## Texto fornecido
■ ■ ■ ■ ■

Acórdão nº 250/15.5DBRG.G1 de Tribunal da Relação de Guimarães, 13 de Julho de 2020

Magistrado ResponsávelTERESA COIMBRA
Data da Resolução13 de Julho de 2020
EmissorTribunal da Relação de Guimarães

Acordam, em conferência, os juízes da secção penal do tribunal da relação de Guimarães.

No processo 250/15.5IDBRG foi proferida sentença que, suprindo o vício de insuficiência da matéria de facto para a decisão de que enfermava anterior sentença veio, após novo julgamento a condenar: (…) - O arguido J. F. pela prática de um crime de abuso de confiança fiscal p.p. artigo 105º, nºs 1, 4 e 7 do RGIT aprovado pela Lei 15/2001 de 5.6 na pena de 150 dias de multa à taxa diária de 6€ e ainda no pagamento de 3,5Ucs de taxa de justiça e demais custas do processo.

Inconformado o arguido interpôs recurso, concluindo a sua motivação do seguinte modo (transcrição): 1.ª – Com todo o respeito (que é muito), o Arguido não pode aceitar a decisão de que ora recorre.

  1. – O Tribunal a quo não podia ter dado como provado o vertido no ponto 7, nomeadamente nos subpontos 7.1, 7.2 e 7.3., desde logo, porque tal matéria factual não consta da acusação.

  2. – Verificando-se que, na sentença de que ora se recorre, o Tribunal a quo condenou o ora Recorrente por factos diversos dos descritos na acusação, fora dos casos e das condições previstos nos artigos 358.º e 359.º.

  3. – O que inquina a sentença de que ora se recorre de nulidade, conforme determina a alínea b), do n.º 1, do artigo 379.º do CPP. Nulidade da sentença que expressamente se argui.

  4. – Conforme foi reconhecido, pelo Tribunal da Relação de Guimarães, por Acórdão proferido nos presentes autos, na acusação não constavam factos que preenchessem todos os elementos constitutivos do tipo legal de crime de abuso de confiança fiscal de que o Arguido vinha acusado.

  5. – É Jurisprudência pacífica que só se verifica a prática de um crime de abuso de confiança fiscal – no que se refere ao IVA – quando (entre outros pressupostos) o Arguido tenha recebido o IVA antes do termo do prazo legal da respetiva entrega à administração tributária.

  6. – E, com todo o respeito, não se diga que elemento constitutivo do tipo legal de abuso de confiança fiscal previsto no n.º 2, do artigo 105.º do RGIT é o apenas “recebimento” do valor a entregar ao Estado. Pois, se assim fosse, qualquer recebimento bastava para preencher o tipo legal em questão.

  7. – Na acusação in casu, falta a alegação dessa parte imprescindível do elemento do tipo legal, ou seja da anterioridade do recebimento relativamente ao termo legal do referido prazo.

■ ■ ■ ■ ■

## Linhas
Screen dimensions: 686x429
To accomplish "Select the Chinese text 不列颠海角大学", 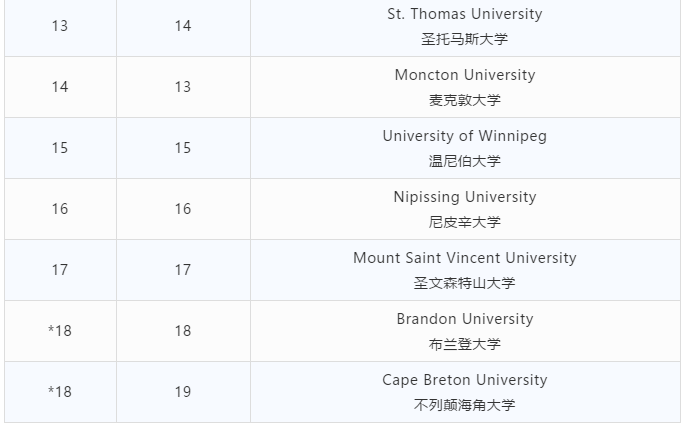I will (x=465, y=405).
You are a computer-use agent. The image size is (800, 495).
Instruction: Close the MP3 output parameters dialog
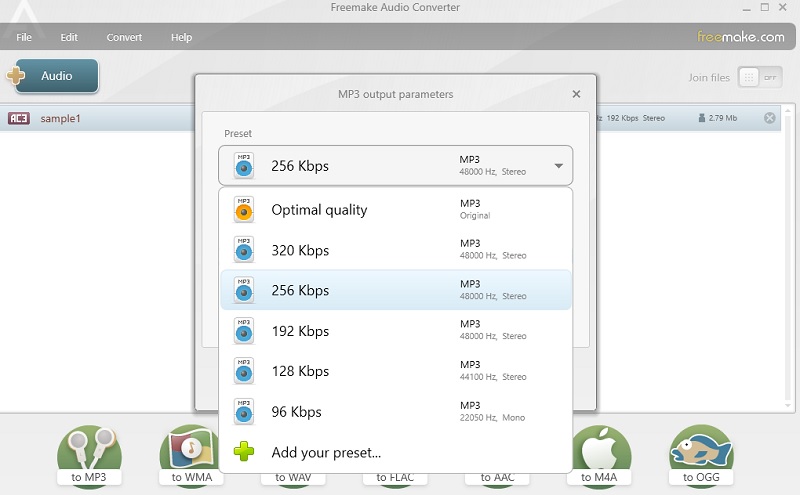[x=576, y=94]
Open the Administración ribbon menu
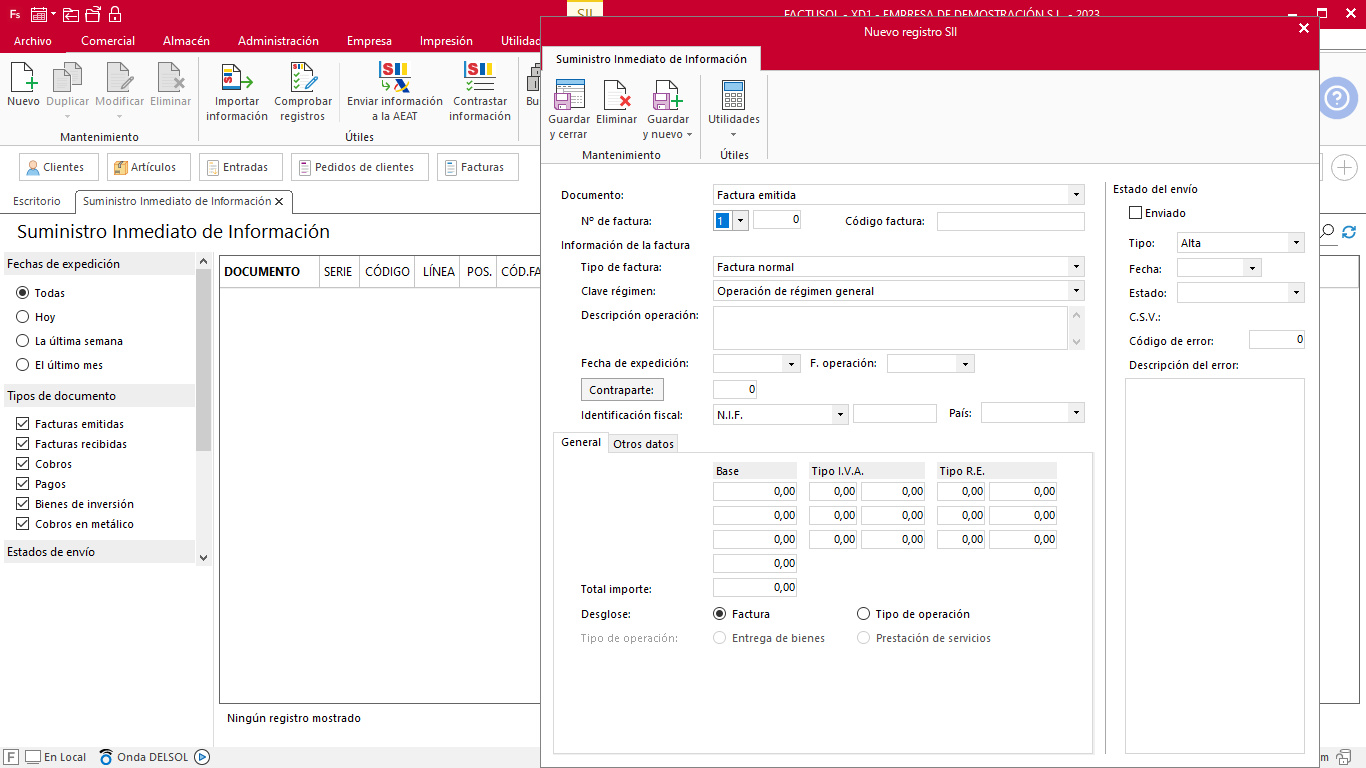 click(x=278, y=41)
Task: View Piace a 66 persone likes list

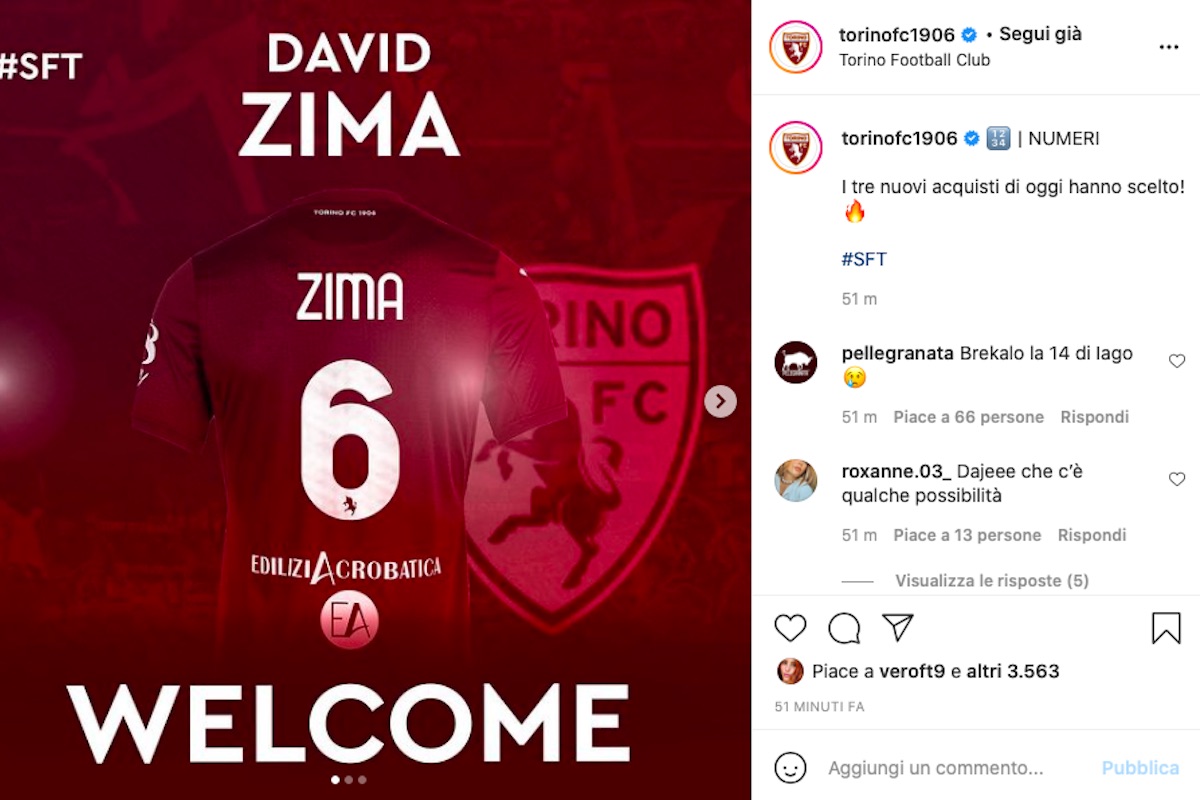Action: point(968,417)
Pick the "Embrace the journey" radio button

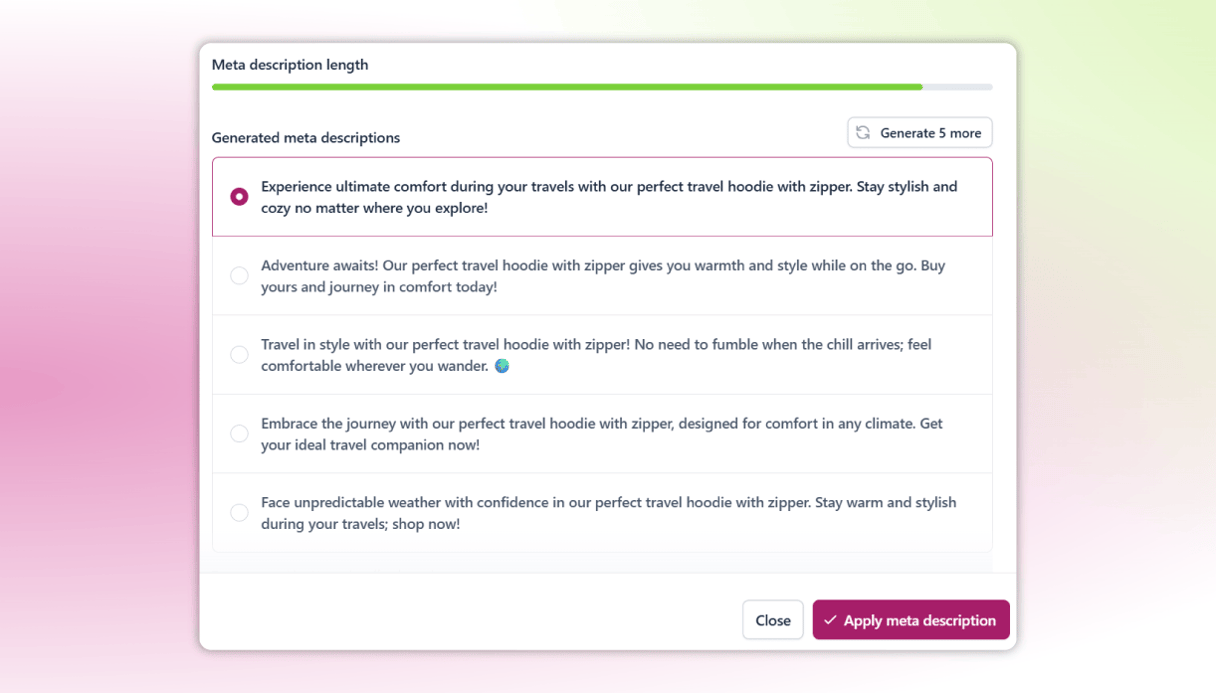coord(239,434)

■ ■ ■ ■ ■

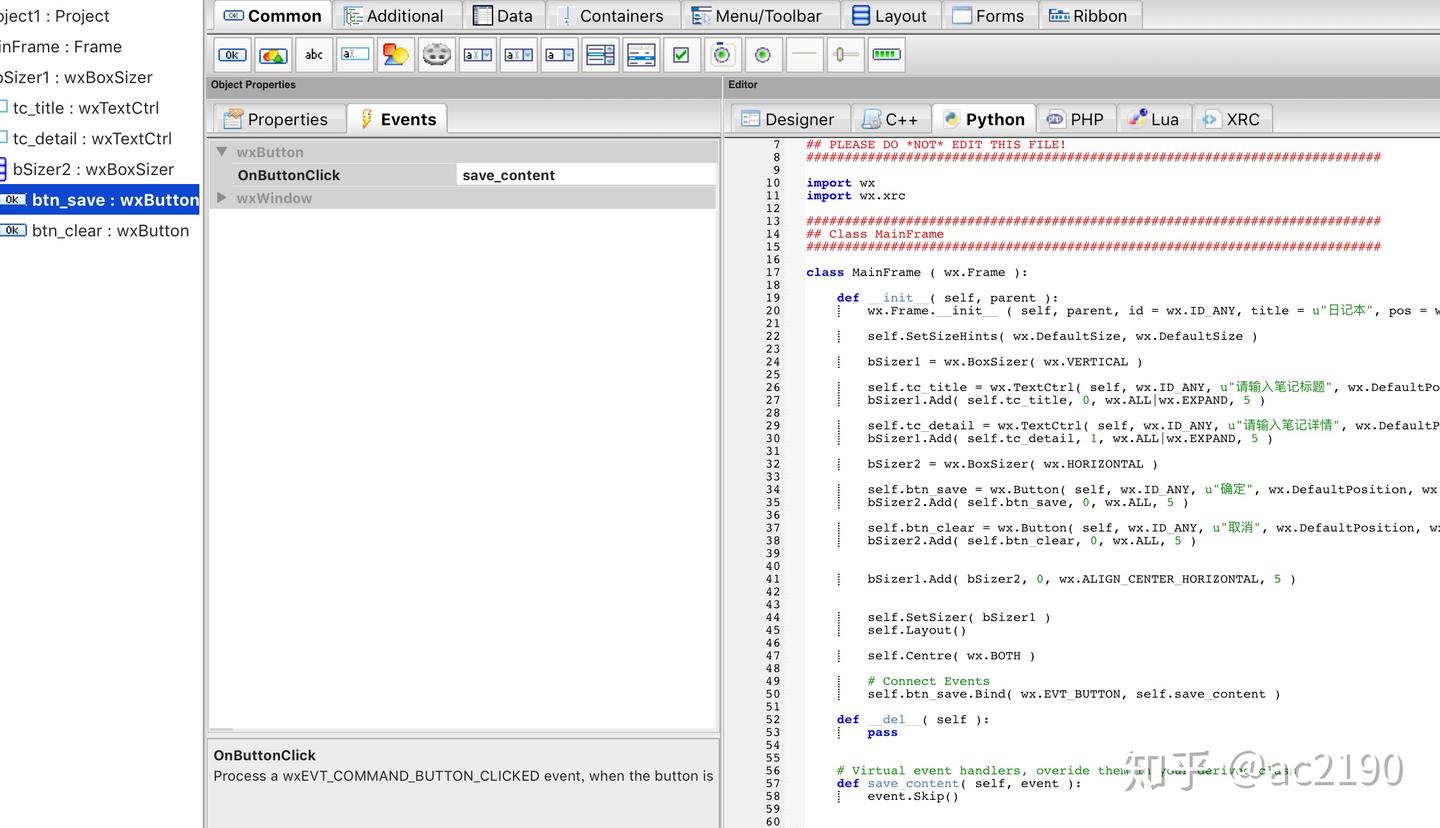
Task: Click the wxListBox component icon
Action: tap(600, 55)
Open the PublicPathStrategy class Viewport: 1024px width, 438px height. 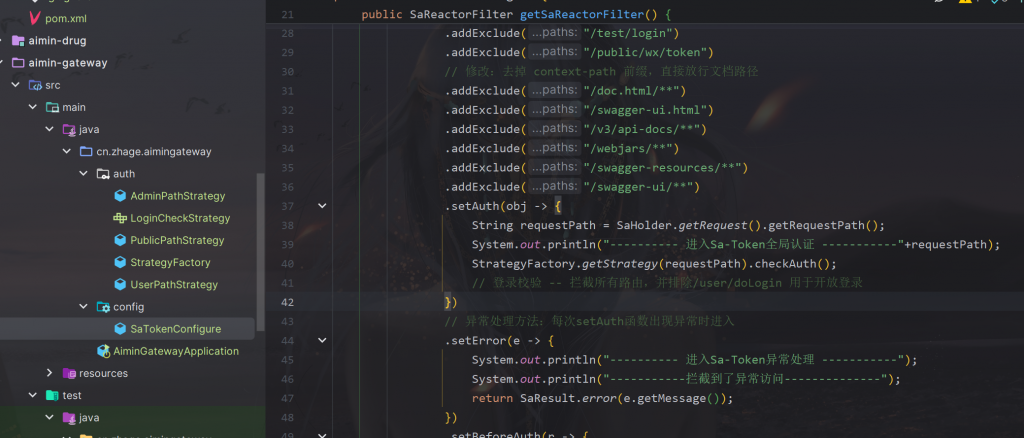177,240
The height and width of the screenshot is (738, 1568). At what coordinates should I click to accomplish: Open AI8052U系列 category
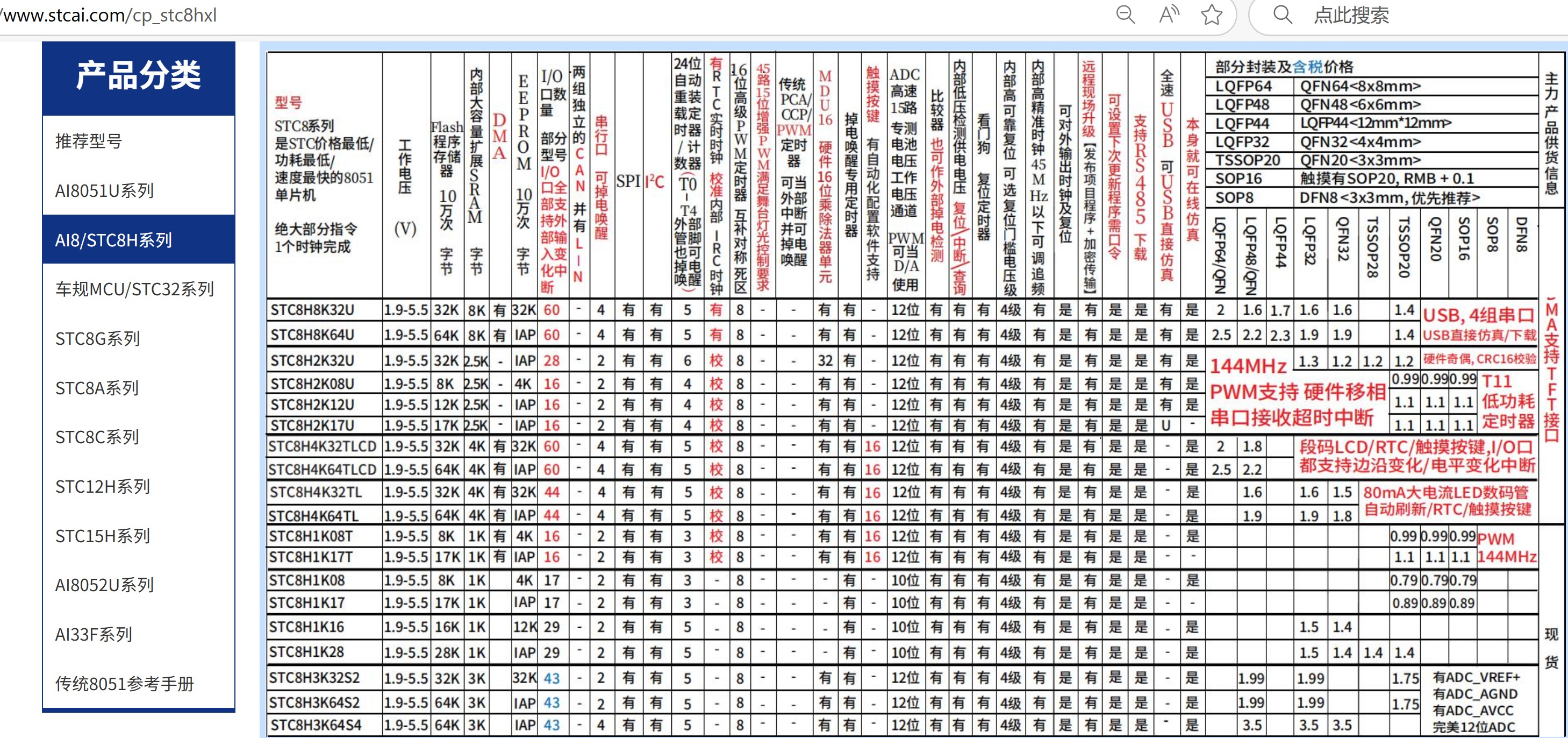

■ ■ ■ ■ ■

## Tarefas a realizar
1. Enumere todos os artigos de lei que o acórdão cita pelo número, sem repetir os que aparecem mais de uma vez.
2. Reproduza o trecho do acórdão que vai de "Inconformado o arguido" a "expressamente se argui.", com ambas as passagens incluídas.

## Respostas às tarefas
1. artigo 105.º do RGIT; artigo 358.º; artigo 359.º; artigo 379.º do CPP

2.
Inconformado o arguido interpôs recurso, concluindo a sua motivação do seguinte modo (transcrição): 1.ª – Com todo o respeito (que é muito), o Arguido não pode aceitar a decisão de que ora recorre.

  1. – O Tribunal a quo não podia ter dado como provado o vertido no ponto 7, nomeadamente nos subpontos 7.1, 7.2 e 7.3., desde logo, porque tal matéria factual não consta da acusação.

  2. – Verificando-se que, na sentença de que ora se recorre, o Tribunal a quo condenou o ora Recorrente por factos diversos dos descritos na acusação, fora dos casos e das condições previstos nos artigos 358.º e 359.º.

  3. – O que inquina a sentença de que ora se recorre de nulidade, conforme determina a alínea b), do n.º 1, do artigo 379.º do CPP. Nulidade da sentença que expressamente se argui.